TASK OBJECTIVE » Express the lines from the one containing "National (234, 132)" through the last line as a two-column CSV with the headers text and answer. Give one row per line and its answer, and put each value in a single quoted field with any line breaks replaced by spaces.
** Start of TASK INPUTS **
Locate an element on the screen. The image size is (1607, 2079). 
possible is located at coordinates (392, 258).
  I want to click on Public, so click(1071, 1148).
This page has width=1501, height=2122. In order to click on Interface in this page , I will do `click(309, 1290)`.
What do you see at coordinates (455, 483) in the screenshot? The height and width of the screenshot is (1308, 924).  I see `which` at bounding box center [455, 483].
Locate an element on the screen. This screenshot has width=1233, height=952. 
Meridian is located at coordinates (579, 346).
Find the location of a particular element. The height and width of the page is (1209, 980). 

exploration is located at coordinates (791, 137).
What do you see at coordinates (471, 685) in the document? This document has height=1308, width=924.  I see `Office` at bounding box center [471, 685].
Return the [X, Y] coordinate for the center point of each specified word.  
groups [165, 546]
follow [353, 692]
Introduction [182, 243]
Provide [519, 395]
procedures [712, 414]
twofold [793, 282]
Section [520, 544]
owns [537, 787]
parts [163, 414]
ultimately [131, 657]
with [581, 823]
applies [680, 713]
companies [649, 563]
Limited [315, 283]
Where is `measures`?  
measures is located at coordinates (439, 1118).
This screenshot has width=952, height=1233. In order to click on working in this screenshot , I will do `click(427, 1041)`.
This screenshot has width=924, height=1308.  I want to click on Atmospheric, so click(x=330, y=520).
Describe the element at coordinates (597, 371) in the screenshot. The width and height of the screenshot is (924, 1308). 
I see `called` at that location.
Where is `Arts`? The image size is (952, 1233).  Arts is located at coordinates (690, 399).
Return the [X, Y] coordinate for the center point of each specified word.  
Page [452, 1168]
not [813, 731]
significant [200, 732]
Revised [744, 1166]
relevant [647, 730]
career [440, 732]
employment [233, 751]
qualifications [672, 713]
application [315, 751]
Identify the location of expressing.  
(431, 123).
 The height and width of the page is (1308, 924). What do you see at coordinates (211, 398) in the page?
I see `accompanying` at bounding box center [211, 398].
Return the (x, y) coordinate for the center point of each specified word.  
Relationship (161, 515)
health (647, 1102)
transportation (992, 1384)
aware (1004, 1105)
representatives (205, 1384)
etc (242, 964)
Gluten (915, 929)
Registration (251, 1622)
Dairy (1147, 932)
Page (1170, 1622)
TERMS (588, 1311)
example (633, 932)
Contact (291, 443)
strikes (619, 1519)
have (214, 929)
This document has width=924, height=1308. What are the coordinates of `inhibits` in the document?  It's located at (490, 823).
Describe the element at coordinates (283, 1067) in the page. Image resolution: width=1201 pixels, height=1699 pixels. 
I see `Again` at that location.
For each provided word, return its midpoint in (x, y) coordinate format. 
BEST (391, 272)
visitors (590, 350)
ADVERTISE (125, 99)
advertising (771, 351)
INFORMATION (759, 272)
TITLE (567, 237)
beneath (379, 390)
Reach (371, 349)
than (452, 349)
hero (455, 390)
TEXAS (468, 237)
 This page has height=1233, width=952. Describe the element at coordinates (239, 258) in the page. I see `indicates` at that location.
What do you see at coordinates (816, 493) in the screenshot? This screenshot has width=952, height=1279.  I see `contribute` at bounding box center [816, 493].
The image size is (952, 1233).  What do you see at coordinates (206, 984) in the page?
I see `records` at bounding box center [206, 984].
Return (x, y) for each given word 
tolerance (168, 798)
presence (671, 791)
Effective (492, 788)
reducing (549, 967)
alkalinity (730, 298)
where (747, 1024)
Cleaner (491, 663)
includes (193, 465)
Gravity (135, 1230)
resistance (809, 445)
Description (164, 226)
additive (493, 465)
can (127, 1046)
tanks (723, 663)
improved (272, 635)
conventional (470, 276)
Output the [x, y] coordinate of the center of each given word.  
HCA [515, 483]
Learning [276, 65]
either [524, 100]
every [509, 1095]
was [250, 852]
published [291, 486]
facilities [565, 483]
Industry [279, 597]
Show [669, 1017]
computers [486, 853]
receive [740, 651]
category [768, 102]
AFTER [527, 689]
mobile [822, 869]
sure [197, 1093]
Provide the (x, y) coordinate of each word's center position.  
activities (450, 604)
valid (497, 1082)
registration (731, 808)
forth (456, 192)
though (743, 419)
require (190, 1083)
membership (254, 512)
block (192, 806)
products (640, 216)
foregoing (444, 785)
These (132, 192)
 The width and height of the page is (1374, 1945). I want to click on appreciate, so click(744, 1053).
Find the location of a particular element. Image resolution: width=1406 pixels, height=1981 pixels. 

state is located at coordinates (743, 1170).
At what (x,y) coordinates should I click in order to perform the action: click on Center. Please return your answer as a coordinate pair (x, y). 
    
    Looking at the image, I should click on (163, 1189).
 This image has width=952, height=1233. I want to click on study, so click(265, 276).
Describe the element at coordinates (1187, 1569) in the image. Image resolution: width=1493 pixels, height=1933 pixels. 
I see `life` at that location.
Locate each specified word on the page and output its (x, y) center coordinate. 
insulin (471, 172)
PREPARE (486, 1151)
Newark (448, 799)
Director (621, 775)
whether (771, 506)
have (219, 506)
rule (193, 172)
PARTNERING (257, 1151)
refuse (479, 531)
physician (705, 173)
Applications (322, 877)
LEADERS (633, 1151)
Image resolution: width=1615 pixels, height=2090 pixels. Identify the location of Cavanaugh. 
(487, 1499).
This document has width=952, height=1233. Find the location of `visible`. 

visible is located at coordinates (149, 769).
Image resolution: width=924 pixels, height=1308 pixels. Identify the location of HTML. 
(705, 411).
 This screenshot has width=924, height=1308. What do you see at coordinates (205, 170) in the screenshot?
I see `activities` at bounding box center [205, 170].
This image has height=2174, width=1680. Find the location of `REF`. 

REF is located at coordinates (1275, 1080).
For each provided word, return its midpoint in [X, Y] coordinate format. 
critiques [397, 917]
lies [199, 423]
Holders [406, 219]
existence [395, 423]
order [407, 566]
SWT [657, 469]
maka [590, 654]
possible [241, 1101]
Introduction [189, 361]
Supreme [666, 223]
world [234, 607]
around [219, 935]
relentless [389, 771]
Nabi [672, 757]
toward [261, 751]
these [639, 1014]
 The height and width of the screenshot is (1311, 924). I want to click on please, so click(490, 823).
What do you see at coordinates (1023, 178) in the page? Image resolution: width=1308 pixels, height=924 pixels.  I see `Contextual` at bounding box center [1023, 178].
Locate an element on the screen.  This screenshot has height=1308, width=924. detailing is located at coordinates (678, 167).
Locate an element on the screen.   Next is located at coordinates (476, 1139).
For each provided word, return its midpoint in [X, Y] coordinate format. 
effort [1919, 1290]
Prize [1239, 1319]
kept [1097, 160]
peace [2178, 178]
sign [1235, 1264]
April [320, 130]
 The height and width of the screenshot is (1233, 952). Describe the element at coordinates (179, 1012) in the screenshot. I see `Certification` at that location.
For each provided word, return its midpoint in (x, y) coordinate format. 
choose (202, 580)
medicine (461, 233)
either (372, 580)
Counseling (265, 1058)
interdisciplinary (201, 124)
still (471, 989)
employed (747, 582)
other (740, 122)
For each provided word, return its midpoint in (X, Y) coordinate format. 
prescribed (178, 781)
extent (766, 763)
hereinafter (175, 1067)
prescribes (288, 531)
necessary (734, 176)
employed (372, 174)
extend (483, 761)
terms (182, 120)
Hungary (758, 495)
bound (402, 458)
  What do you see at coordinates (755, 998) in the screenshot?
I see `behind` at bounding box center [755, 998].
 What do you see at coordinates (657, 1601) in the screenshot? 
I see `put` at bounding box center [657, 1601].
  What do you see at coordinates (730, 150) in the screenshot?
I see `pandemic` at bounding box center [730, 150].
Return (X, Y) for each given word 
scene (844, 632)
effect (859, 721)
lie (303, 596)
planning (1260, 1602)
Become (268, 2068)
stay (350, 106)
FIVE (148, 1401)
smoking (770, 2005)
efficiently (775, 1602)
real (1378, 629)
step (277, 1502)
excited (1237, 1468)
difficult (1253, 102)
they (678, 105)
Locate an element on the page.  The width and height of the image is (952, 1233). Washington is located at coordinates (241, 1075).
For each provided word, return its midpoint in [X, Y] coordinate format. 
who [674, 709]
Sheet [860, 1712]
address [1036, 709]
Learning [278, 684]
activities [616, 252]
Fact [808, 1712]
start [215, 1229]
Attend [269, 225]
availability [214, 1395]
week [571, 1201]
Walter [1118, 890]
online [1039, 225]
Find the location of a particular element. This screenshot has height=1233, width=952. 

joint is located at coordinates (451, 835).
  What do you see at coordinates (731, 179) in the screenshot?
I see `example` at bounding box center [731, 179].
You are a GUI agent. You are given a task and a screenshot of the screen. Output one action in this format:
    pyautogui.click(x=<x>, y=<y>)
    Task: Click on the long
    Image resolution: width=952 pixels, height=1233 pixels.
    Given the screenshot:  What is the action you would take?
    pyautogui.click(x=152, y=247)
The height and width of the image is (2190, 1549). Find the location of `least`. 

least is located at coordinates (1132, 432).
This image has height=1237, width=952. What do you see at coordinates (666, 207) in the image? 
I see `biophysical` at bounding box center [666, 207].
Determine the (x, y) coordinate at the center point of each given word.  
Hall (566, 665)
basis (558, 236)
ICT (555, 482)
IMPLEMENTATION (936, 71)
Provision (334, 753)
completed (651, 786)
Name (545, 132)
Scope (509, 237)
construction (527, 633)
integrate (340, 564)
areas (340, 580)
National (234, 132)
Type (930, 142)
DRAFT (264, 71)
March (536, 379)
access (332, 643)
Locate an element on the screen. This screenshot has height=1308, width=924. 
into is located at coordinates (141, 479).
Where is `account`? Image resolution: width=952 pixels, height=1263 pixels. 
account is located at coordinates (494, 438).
** End of TASK INPUTS **
EXERCISE ANSWER »
text,answer
"National","(234, 132)"
"Type","(930, 142)"
"DRAFT","(264, 71)"
"March","(536, 379)"
"access","(332, 643)"
"Locate an element on the screen. This screenshot has height=1308, width=924.","into is located at coordinates (141, 479)."
"Where is `account`? Image resolution: width=952 pixels, height=1263 pixels.","account is located at coordinates (494, 438)."